Debugging a remoting service

J

John Wilmot

I have a service that is set up to use remoting. Is there a way that calls
from a web page to this service can be debugged in Visual Studio 2005?
 
C

Cowboy \(Gregory A. Beamer\)

Start two instances on your machine, one with the app calling the Remoting
Service, one with the service. Set breakpoints in the service and call. That
is the easiest and least intrusive way to do it. When the service is called,
it will break. It is not as straightforward as a web service, but there are
plenty of pages out there to help.

--
Gregory A. Beamer
MVP; MCP: +I, SE, SD, DBA
http://gregorybeamer.spaces.live.com

********************************************
Think outside the box!
********************************************
 
T

Thirsty Traveler

Sorry... not following you here. The remoting "service" is running as an
actual service on my local machine. I want to be able to set breakpoints in
the service, but it is not obvious how to do this and Google searches tend
to land on "remote debugging" rather than debugging remote "remoting
services".

I am wondering... is it even possible? If so, I am thinking it is somehow
related to attaching a process in the debugger.

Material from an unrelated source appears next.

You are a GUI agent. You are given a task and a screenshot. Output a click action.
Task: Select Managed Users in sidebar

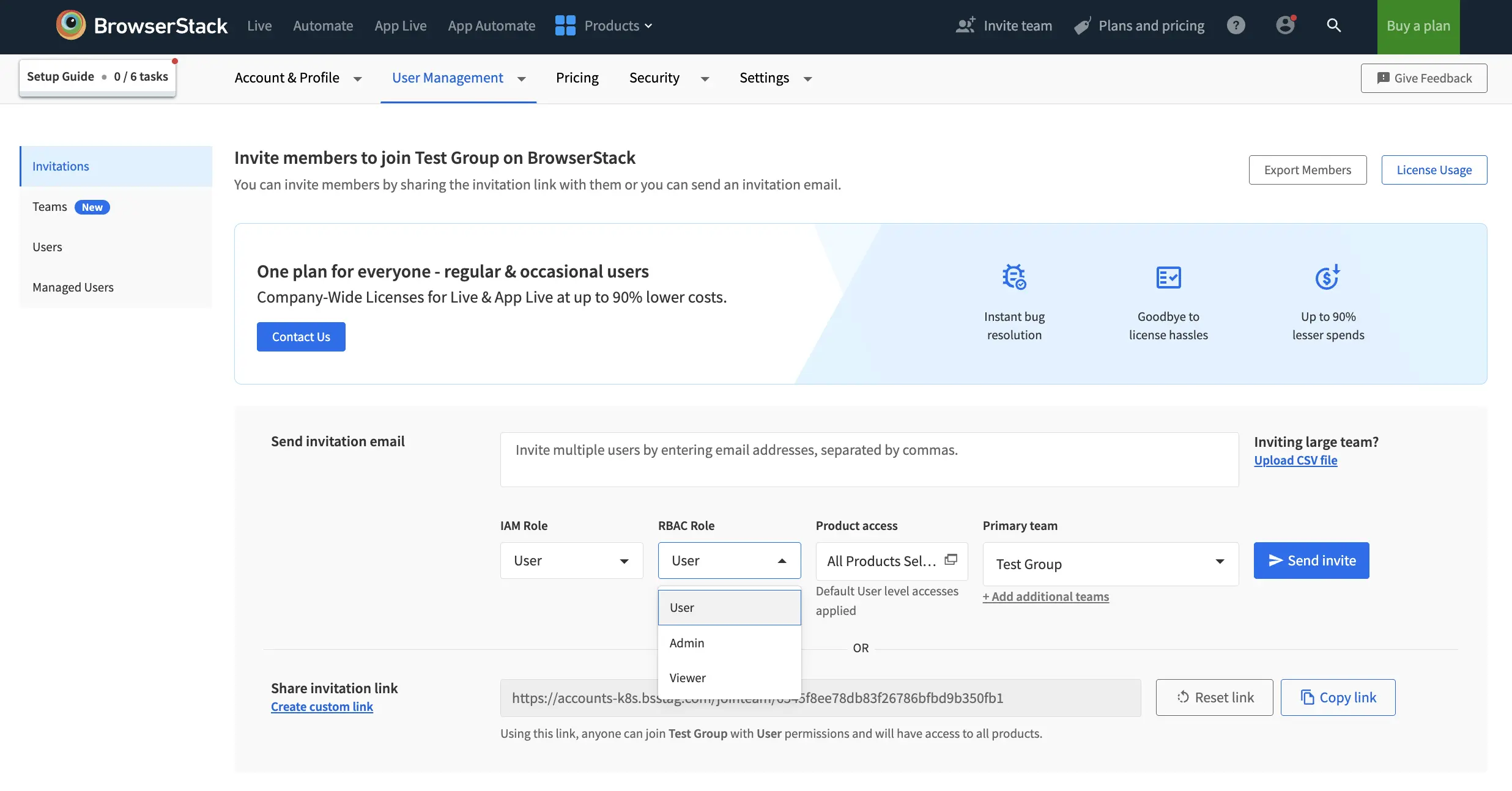tap(73, 287)
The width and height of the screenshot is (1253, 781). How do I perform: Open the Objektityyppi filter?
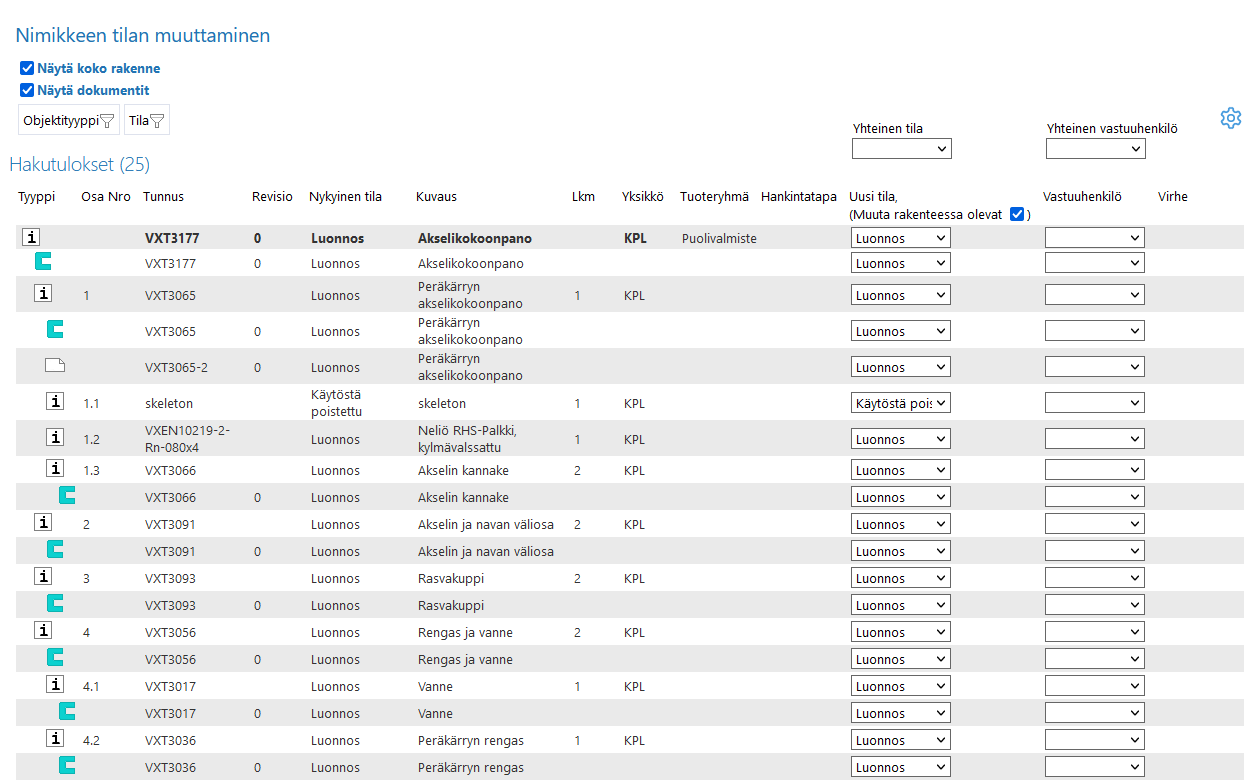pos(69,120)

You would think something with such an obvious need would have more
information available, but that does not seem to be the case.
 
L

Laurent Bugnion [MVP]

Hi,

Thirsty said:
Sorry... not following you here. The remoting "service" is running as an
actual service on my local machine. I want to be able to set breakpoints in
the service, but it is not obvious how to do this and Google searches tend
to land on "remote debugging" rather than debugging remote "remoting
services".

I am wondering... is it even possible? If so, I am thinking it is somehow
related to attaching a process in the debugger.

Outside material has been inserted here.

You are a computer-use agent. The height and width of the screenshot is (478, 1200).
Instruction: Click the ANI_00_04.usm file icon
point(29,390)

You would think something with such an obvious need would have more
information available, but that does not seem to be the case.

In such case, I like to use the "Attach to process" menu in VS2005. You
find this menu under "Debug" for example.

In the dialog, select the process you want to attach to. If the PDB
files are also available (you must use the "Debug" version for this),
then you'll be able to place breakpoints in the code. Using this
technique, there is no need to start two instances of Visual Studio,
though I find that it sometimes helps to keep a better overview (one
instance of VS being the client and the other being the service).

HTH,
Laurent
 
S

Samuel R. Neff

One thing I've found helpful is to have all my services offer a
console option which runs them as a console app instead of as a
windows service. Then I can hook up the start command in VS to run
the service as a console and immediately debug. Choose console option
usually by passing "/console" as an argument and detecting it within
Main().

Attach to process is another option as a previous poster mentioned.